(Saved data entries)
________________

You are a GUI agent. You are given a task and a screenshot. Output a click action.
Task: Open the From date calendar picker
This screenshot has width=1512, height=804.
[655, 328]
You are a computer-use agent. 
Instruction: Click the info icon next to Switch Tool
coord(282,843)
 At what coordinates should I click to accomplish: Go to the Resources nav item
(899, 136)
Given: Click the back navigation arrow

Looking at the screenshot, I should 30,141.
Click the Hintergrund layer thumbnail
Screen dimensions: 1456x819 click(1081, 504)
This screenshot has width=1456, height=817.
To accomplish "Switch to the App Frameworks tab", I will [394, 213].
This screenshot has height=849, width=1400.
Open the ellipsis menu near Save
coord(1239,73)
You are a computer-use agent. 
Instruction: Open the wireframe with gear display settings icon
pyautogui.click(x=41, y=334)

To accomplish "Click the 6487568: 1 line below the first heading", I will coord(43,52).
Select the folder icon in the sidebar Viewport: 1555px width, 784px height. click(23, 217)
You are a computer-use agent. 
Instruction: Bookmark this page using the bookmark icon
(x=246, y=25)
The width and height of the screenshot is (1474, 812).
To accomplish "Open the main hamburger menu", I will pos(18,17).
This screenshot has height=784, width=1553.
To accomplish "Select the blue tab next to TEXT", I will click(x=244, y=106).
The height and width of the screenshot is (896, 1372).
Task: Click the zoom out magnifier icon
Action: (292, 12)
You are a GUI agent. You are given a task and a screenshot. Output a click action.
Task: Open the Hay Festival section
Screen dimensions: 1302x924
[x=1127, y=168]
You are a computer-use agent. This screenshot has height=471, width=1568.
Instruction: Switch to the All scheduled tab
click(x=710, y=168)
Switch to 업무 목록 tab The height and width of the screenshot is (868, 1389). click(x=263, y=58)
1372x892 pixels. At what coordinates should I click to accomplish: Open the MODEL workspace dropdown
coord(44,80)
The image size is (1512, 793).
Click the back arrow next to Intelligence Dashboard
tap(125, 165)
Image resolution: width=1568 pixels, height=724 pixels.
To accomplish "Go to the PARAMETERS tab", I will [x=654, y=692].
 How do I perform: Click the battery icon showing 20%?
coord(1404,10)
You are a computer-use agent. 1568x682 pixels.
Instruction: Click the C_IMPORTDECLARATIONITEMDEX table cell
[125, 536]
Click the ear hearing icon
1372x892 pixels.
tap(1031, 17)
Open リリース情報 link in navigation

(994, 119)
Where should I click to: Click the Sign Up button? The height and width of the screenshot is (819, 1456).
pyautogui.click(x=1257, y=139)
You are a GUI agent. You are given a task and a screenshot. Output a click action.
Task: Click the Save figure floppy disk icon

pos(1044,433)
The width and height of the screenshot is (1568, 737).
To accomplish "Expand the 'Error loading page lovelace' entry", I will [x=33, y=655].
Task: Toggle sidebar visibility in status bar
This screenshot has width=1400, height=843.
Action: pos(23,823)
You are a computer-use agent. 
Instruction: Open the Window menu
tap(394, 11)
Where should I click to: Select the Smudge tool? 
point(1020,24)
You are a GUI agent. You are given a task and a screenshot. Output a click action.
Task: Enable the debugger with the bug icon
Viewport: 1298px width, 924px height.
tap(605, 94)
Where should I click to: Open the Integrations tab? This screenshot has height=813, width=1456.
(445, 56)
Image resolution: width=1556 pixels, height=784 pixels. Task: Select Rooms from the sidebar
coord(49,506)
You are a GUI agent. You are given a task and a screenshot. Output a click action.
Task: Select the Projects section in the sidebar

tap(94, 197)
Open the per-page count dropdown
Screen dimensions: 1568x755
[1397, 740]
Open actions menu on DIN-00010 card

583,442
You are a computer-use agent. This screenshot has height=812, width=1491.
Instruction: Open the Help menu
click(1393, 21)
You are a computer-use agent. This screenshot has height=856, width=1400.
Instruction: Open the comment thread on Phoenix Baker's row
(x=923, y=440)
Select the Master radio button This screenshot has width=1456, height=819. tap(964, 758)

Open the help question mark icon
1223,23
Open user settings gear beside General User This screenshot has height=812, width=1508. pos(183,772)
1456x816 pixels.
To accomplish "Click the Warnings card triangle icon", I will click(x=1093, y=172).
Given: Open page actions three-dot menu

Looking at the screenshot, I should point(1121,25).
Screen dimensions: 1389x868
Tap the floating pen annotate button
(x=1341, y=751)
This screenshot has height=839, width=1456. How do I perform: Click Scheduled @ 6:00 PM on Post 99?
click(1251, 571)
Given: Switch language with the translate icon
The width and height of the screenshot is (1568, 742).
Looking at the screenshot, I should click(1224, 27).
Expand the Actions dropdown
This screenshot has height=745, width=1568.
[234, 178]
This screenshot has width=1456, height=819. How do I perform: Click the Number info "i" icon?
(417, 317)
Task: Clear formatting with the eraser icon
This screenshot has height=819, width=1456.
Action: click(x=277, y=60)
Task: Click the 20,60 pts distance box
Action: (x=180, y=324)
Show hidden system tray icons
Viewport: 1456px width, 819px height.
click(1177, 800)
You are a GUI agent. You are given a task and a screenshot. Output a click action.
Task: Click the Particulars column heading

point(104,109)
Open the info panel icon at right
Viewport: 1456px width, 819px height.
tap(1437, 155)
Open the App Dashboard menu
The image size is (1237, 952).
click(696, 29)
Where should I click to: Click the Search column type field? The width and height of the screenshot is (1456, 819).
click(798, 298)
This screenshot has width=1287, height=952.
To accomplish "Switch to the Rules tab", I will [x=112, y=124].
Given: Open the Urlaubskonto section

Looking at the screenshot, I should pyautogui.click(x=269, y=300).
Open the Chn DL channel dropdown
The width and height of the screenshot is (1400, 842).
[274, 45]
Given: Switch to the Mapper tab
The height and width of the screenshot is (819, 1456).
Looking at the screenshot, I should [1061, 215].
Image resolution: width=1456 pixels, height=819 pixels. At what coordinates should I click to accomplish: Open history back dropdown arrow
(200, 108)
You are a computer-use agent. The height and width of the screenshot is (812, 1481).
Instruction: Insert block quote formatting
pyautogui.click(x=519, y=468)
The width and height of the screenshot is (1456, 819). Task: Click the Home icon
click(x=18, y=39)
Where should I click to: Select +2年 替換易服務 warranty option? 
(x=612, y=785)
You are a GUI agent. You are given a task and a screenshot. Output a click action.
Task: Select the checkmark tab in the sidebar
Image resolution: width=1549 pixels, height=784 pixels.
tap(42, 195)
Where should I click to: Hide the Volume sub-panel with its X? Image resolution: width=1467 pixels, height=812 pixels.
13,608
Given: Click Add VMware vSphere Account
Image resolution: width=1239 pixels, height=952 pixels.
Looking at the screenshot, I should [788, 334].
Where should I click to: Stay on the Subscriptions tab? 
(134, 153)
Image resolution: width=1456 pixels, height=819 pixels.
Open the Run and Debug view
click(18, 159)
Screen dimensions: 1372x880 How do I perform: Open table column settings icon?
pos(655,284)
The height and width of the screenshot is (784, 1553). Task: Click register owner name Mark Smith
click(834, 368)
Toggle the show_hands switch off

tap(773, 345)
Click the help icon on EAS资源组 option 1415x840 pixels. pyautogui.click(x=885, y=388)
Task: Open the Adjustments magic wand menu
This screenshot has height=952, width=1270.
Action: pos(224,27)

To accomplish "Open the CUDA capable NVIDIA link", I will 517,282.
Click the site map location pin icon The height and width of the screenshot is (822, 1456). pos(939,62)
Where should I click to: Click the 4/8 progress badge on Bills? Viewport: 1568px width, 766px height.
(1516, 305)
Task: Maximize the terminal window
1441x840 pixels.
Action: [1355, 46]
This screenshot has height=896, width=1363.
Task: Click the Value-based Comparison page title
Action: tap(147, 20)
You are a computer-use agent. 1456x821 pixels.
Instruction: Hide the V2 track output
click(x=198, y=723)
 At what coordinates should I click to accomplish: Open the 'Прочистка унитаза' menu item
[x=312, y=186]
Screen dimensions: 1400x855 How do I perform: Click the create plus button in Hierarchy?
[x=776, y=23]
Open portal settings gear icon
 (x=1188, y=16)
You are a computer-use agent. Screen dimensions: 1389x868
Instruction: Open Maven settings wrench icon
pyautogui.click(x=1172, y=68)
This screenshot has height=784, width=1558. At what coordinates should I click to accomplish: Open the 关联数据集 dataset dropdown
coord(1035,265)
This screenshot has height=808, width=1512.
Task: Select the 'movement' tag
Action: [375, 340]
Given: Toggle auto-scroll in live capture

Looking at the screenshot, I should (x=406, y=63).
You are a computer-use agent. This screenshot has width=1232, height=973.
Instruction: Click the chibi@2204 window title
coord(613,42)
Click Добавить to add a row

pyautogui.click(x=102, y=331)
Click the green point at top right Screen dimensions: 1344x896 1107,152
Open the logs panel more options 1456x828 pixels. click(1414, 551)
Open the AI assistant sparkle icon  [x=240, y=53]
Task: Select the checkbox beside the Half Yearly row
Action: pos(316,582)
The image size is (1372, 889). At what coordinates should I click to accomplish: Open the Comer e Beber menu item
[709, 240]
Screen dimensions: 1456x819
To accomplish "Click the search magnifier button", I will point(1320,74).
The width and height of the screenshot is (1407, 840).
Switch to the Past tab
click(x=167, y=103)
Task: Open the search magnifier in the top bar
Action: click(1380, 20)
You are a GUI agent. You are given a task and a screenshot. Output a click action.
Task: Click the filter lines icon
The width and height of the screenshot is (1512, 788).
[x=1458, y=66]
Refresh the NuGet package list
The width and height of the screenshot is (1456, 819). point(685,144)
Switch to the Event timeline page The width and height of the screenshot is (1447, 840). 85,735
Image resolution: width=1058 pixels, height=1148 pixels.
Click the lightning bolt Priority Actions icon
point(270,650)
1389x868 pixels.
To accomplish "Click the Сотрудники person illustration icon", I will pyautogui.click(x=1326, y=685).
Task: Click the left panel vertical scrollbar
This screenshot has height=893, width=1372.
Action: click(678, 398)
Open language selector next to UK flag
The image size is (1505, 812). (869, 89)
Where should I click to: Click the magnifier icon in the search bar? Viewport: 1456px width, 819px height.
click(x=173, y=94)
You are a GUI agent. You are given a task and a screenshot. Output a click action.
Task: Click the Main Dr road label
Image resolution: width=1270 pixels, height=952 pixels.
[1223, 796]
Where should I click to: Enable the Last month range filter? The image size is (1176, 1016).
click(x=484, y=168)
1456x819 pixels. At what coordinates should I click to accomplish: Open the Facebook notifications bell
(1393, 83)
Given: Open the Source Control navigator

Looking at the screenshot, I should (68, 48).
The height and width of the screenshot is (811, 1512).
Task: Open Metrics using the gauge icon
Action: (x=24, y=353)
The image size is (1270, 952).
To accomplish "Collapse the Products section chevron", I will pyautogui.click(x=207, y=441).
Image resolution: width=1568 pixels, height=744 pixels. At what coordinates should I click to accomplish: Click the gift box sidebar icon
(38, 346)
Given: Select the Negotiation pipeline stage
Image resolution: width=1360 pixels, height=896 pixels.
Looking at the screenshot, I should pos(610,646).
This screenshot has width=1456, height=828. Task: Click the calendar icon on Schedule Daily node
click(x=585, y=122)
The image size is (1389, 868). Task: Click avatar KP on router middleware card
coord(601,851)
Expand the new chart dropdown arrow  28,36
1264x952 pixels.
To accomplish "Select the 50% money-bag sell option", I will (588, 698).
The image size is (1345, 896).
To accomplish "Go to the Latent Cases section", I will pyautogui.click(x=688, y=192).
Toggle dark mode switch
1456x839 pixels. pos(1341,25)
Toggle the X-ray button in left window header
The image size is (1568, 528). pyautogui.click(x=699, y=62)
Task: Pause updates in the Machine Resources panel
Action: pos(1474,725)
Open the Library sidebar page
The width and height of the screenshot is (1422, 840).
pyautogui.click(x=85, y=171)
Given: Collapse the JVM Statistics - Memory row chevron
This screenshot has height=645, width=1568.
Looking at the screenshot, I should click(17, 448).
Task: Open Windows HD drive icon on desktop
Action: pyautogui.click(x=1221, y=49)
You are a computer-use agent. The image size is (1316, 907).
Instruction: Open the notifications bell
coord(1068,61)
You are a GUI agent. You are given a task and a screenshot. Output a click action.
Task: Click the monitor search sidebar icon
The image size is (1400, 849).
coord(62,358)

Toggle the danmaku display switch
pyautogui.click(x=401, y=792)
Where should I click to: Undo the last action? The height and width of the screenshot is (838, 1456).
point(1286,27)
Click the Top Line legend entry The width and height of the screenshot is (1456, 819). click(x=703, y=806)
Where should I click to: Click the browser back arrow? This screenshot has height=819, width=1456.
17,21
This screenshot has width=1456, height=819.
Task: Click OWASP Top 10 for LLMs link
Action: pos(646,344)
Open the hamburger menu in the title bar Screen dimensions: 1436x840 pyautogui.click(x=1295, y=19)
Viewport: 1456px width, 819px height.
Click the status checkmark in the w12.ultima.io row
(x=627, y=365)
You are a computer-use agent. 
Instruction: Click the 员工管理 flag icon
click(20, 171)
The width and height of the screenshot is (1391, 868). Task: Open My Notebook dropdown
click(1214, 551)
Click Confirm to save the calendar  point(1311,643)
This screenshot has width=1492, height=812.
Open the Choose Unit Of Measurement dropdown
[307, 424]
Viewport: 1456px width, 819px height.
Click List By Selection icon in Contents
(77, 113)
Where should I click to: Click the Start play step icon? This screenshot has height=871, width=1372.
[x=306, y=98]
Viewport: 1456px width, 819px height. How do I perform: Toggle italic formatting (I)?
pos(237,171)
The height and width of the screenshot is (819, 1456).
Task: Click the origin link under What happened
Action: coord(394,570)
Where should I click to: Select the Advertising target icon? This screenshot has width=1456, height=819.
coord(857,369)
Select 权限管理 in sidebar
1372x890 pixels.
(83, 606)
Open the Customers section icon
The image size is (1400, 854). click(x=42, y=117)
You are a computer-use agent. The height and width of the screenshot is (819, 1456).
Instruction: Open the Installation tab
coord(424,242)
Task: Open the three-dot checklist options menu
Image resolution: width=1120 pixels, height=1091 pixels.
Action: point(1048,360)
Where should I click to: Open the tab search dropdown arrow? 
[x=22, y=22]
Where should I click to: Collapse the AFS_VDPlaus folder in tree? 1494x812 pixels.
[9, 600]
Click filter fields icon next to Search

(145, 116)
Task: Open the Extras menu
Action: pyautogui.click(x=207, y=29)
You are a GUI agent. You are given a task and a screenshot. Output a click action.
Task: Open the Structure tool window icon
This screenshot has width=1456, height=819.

________________

Your answer must be every line from the entries that contains the string "hamburger", copied as it stands.

To accomplish "Open the main hamburger menu", I will pos(18,17).
Open the hamburger menu in the title bar Screen dimensions: 1436x840 pyautogui.click(x=1295, y=19)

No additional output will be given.